Das ist nicht eine Frage der Religionsstatistik, sondern die existentielle Frage an jeden einzelnen von uns, ob wir die Osterbotschaft im Glauben hören, annehmen und in unserm Leben fruchtbar werden lassen und ob wir im letzen Augenblick, wenn wir von Gott und den Menschen verlassen, in den alles verschlingenden Abgrund des Todes stürzen unsere Hoffnung auf den setzen, der für uns gekreuzigt worden ist und der zu unserem Heil von den Toten erweckt worden ist.

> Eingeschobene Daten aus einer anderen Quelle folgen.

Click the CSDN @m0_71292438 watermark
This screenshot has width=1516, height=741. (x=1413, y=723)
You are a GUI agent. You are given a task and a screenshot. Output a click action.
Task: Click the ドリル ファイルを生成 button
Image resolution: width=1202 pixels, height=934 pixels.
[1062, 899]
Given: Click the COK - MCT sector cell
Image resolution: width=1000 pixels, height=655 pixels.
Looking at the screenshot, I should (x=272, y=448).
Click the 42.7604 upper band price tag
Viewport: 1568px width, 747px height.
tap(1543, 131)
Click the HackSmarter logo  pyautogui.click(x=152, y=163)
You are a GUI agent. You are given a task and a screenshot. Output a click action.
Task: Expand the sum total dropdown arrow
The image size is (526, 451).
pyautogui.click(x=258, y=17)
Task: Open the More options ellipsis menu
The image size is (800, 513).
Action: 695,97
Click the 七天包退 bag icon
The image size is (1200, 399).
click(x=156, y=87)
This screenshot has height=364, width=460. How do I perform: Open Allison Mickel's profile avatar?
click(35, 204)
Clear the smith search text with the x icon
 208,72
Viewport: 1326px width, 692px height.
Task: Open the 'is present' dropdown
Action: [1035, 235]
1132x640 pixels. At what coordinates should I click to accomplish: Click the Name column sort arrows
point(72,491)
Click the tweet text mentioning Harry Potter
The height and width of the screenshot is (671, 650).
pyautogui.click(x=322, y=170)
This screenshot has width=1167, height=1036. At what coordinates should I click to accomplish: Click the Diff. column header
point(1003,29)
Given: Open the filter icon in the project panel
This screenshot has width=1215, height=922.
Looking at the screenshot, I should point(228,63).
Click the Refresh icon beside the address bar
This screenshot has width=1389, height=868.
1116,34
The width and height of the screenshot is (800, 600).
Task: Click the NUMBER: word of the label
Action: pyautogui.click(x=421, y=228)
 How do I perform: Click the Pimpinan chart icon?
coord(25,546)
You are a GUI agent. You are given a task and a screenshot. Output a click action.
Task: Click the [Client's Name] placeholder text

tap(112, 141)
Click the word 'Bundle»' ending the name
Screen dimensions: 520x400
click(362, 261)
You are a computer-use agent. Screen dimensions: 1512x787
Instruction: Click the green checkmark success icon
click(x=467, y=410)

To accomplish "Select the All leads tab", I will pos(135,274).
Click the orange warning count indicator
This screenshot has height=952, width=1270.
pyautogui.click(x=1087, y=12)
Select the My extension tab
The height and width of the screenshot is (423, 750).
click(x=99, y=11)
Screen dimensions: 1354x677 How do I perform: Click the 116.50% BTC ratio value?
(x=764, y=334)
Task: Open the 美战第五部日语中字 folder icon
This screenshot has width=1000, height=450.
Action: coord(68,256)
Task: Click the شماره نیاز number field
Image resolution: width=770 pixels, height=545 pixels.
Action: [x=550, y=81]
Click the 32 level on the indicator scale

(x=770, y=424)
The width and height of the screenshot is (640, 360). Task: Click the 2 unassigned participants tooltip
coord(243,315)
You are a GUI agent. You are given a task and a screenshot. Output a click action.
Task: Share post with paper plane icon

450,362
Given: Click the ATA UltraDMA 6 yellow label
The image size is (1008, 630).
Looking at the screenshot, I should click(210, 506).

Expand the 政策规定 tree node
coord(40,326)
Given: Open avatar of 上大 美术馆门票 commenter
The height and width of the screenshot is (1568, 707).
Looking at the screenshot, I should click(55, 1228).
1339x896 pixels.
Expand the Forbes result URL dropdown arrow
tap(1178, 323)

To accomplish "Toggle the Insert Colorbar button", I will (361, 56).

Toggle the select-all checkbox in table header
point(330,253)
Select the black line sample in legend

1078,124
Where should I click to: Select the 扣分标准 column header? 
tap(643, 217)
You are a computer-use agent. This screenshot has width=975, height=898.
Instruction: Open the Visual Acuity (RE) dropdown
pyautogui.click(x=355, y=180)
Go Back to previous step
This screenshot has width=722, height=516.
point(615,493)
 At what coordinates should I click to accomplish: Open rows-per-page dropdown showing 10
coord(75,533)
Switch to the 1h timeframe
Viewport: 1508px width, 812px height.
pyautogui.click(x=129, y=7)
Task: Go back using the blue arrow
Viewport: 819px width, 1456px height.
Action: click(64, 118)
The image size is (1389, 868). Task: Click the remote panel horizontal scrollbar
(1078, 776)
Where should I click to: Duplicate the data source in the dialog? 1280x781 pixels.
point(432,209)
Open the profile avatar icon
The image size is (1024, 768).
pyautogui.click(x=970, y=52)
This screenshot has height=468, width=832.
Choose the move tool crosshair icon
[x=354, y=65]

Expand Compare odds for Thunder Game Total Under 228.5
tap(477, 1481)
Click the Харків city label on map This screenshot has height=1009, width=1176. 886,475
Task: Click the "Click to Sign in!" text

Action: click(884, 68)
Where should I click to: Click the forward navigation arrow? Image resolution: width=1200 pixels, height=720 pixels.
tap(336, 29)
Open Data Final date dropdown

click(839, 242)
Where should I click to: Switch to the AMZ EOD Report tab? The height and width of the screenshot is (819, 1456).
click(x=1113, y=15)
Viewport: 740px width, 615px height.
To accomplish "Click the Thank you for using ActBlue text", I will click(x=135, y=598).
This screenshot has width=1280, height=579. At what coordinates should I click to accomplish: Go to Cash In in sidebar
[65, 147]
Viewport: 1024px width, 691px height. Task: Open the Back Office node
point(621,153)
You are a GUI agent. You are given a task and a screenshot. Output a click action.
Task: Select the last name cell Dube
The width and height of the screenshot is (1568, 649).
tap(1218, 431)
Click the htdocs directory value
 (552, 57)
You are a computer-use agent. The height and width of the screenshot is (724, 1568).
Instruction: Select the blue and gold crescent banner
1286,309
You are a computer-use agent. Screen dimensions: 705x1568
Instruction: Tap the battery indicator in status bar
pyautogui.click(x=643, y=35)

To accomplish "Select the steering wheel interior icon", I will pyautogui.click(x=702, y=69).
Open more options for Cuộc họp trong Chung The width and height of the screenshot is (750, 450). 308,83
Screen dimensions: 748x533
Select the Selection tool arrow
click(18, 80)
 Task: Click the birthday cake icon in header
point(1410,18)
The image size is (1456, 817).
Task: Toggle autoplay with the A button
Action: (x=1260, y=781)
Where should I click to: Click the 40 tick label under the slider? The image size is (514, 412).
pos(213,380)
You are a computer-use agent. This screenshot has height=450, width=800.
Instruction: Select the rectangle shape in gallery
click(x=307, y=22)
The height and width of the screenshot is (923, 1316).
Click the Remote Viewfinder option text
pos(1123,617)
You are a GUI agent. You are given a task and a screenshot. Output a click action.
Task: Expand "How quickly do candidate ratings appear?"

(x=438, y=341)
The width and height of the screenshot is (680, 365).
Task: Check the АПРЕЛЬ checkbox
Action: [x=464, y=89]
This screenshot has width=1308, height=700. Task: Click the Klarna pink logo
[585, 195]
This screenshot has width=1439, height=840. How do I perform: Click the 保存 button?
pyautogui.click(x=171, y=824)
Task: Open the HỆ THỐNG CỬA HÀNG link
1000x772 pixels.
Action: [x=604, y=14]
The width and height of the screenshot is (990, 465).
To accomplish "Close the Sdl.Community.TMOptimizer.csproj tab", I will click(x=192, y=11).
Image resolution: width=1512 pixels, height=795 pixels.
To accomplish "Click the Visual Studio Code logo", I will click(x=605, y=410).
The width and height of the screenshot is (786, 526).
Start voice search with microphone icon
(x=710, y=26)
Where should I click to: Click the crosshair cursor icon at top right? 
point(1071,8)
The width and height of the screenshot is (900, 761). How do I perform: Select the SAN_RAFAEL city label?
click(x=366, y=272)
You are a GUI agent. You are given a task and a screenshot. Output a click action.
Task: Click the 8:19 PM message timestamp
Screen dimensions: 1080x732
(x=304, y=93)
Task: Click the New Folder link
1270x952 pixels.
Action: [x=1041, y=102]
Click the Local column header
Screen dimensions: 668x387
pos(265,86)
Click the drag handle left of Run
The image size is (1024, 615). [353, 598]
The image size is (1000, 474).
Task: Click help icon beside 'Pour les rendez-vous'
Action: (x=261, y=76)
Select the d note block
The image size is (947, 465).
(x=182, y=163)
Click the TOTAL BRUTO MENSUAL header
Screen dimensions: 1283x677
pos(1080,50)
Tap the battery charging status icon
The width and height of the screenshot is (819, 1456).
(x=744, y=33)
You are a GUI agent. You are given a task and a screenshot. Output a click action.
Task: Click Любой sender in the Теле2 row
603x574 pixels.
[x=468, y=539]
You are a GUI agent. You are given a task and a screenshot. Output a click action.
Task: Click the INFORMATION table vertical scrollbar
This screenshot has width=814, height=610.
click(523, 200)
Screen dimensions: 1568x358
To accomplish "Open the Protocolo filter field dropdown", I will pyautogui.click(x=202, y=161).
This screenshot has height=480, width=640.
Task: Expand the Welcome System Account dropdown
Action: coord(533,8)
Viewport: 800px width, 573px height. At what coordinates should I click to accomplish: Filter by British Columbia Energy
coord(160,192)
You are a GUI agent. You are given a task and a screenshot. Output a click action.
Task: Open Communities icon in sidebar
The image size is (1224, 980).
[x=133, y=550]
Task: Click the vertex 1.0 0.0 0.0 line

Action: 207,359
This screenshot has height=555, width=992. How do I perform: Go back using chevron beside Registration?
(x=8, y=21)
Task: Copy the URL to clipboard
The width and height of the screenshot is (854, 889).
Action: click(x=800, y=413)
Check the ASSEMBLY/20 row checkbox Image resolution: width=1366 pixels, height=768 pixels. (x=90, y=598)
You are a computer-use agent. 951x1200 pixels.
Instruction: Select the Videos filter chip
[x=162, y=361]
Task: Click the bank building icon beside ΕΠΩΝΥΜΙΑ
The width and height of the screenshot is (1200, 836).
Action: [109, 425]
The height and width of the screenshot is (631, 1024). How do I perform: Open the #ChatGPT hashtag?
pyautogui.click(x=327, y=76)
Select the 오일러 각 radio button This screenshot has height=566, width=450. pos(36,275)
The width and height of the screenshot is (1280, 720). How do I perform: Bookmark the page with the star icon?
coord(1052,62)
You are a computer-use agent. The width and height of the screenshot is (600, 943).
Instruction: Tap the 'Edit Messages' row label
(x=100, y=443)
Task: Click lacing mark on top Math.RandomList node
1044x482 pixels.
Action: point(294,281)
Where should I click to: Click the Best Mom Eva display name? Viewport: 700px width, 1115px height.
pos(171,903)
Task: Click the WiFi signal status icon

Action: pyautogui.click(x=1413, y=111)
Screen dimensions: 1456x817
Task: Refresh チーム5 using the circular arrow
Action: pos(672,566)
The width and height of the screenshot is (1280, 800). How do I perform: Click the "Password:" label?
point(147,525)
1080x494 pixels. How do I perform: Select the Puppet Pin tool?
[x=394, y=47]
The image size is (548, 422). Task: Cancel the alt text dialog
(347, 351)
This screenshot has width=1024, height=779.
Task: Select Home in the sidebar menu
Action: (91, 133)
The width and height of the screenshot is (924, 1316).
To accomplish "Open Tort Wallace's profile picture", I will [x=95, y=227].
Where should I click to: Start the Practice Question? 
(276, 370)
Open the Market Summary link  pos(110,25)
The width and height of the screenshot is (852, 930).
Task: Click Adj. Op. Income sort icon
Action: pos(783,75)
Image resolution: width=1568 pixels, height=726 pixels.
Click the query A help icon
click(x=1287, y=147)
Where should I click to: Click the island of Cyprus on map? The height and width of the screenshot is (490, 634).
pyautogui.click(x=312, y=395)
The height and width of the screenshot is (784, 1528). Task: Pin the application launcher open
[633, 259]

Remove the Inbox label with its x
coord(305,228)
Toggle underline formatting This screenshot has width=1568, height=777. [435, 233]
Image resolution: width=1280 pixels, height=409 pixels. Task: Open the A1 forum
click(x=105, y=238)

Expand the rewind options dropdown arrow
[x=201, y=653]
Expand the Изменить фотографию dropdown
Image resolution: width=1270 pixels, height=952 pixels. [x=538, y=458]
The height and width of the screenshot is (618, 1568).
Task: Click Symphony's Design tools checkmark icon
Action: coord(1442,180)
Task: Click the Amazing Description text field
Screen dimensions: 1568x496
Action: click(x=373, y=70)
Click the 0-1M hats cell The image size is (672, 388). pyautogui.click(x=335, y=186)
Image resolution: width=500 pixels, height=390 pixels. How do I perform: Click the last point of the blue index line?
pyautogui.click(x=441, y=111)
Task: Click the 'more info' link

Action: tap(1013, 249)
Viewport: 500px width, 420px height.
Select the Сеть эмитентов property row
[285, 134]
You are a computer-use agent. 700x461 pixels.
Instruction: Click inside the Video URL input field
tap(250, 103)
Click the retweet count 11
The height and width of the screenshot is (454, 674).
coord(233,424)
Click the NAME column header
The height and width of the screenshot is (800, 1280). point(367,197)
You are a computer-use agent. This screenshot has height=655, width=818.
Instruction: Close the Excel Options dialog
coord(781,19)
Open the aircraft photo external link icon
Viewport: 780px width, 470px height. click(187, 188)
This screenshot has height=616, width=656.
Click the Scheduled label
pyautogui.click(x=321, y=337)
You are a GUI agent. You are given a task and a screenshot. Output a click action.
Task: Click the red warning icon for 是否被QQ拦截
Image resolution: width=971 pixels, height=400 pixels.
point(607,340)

Karl Lehmann, unser Bruder im Glauben, sieht den gekreuzigten und auferstandenen Herrn sehen, an den er geglaubt und den dreifaltigen Gott von Angesicht zu Angesicht. Und sein Wahlspruch gewinnt für uns noch mehr Wirkung und Kraft: "Steht fest im Glauben, seid mutig, seid stark. Alles, was ihr tut, geschehe in Liebe." (1Kor 16, 13). Und ich bin mir gewiss, dass er uns vom Himmel her segnet mit dem Gruß des hl. Paulus "an alle, die den Namen Jesu Christi, unseres Herrn, überall anrufen" (1 Kor 1,2): "Meine Liebe ist mit euch allen in Christus Jesus." (1Kor 16,24).
Wie kann tiefer und einfacher unser Glaube an die Auferstehung der Toten ausgedrückt werden als in seinem Abschiedswort, das er uns auch von Gott her zuruft: Auf Wiedersehen!. Und wir rufen auf dem Weg der irdischen Pilgerschaft ihm zu. Auf Wiedersehen im Himmel. Amen!